The African Export-Import Bank (Afreximbank) is set to begin implementing its $1bn Continental Transit Guarantee Scheme, of which about $200m is earmarked for the COMESA region.
It comes after the signed the Instrument of Accession to the Inter-Surety Agreement for the Implementation of the COMESA Regional Customs Transit Guarantee/bond Agreement.
The Agreement was signed on Wednesday by Afreximbank President Benedict Oramah, and Elirehima Joshuo Doriye, Chairperson of the Council of Regional Customs Transit Guarantee (RCTG).
It sets the stage for the implementation of the Afreximbank African Collaborative Transit Guarantee Scheme (AACTGS). The programme is designed to facilitate the smooth transit of goods across Africa through a continent-wide single-technology enabled transit guarantee scheme.
Under the AACTGS, working with the African Union (AU), COMESA, and other Regional Economic Communities, Afreximbank will become a regional and continent-wide guarantor. As part of this, it will provide transit bonds covering the full range of borders that goods are required to cross.

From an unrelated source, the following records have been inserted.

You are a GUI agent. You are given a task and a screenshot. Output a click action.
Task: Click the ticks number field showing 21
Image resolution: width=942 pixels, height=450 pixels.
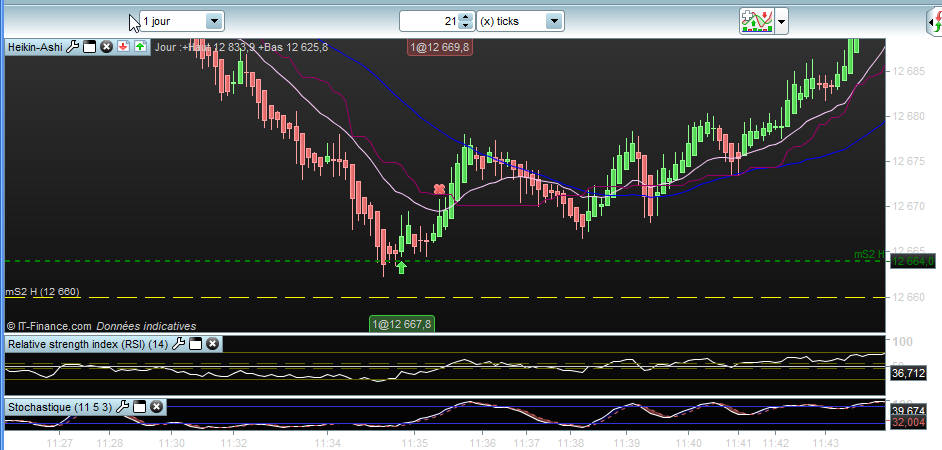[x=428, y=21]
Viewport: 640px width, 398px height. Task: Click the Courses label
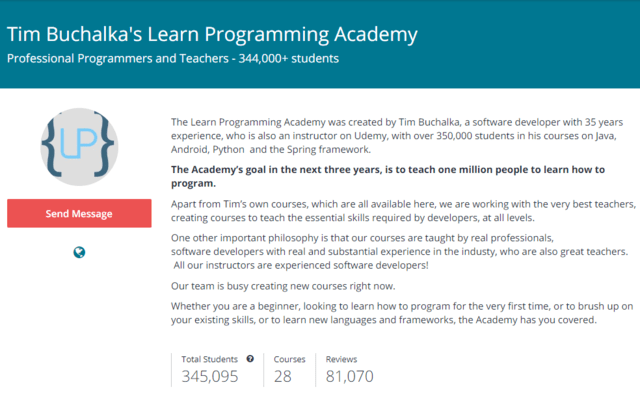pos(289,359)
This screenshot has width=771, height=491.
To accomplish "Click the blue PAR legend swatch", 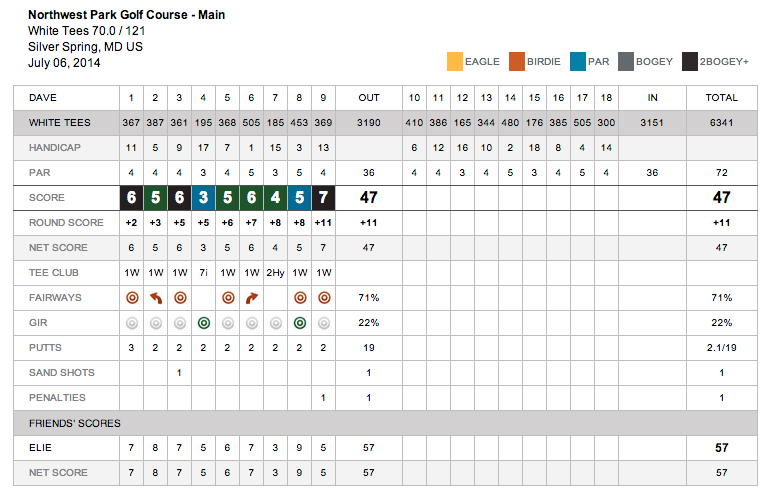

The Bank will not displace existing operators but will work with them on a risk-sharing basis, and as a result boost their capacity to issue bonds at a local level.
Through the scheme, Afreximbank will ensure that, when goods do not complete their transit, sums are paid in line with the duties and taxes that would have been required, and enhancing tax collection for African countries.
In addition, the transit guarantees provided by the Bank will enable businesses to release working capital otherwise tied up as collateral against transit bonds, while also accelerating the movement of goods across borders.
By speeding up transit times and reducing costs, the scheme will provide a boost to African manufacturers. It will ensure they can easily access the inputs they need for their business and enabling them to pass savings on to consumers.
“The launch of the Afreximbank African Collaborative Transit Guarantee Scheme is a milestone in Africa’s journey towards deepening regional integration,” Oramah said, “A key tool for delivering on the vision of the African Continental Free Trade Area, the scheme will facilitate the seamless flow of goods in a connected Africa.”
He added, “It will accelerate trade, reduce the cost of trading, release capital for businesses investment, improve the bankability of intra-African trade, and in the end, reduce prices for consumers.”
Oramah also noted that the scheme’s launch in the COMESA region is a momentous occasion, but is also just the first step in a programme designed to be implemented across the entire continent.
With this scheme, the Cape to Cairo road project will become a financially viable cross-continental trade route, he added.
Currently, African states require businesses transiting goods through their countries to secure transit bonds. These protect against the risk that the goods remain in the markets they are passing through rather than continuing to their end destinations.
However, the limited implementation of regional transit guarantee schemes means traders are required to obtain national bonds for each border they cross. As a result, transit costs in African countries are 63% higher compared to the average in developed countries, and 135% higher than in Europe.
The average costs of freight as a percentage of the total value of imports is 11.4%, compared to 6.8% in developed nations. The cost of these are estimated at around $450 per truck per day. By implementing an effective transit guarantee scheme the continent will save more than $300m per year, studies show.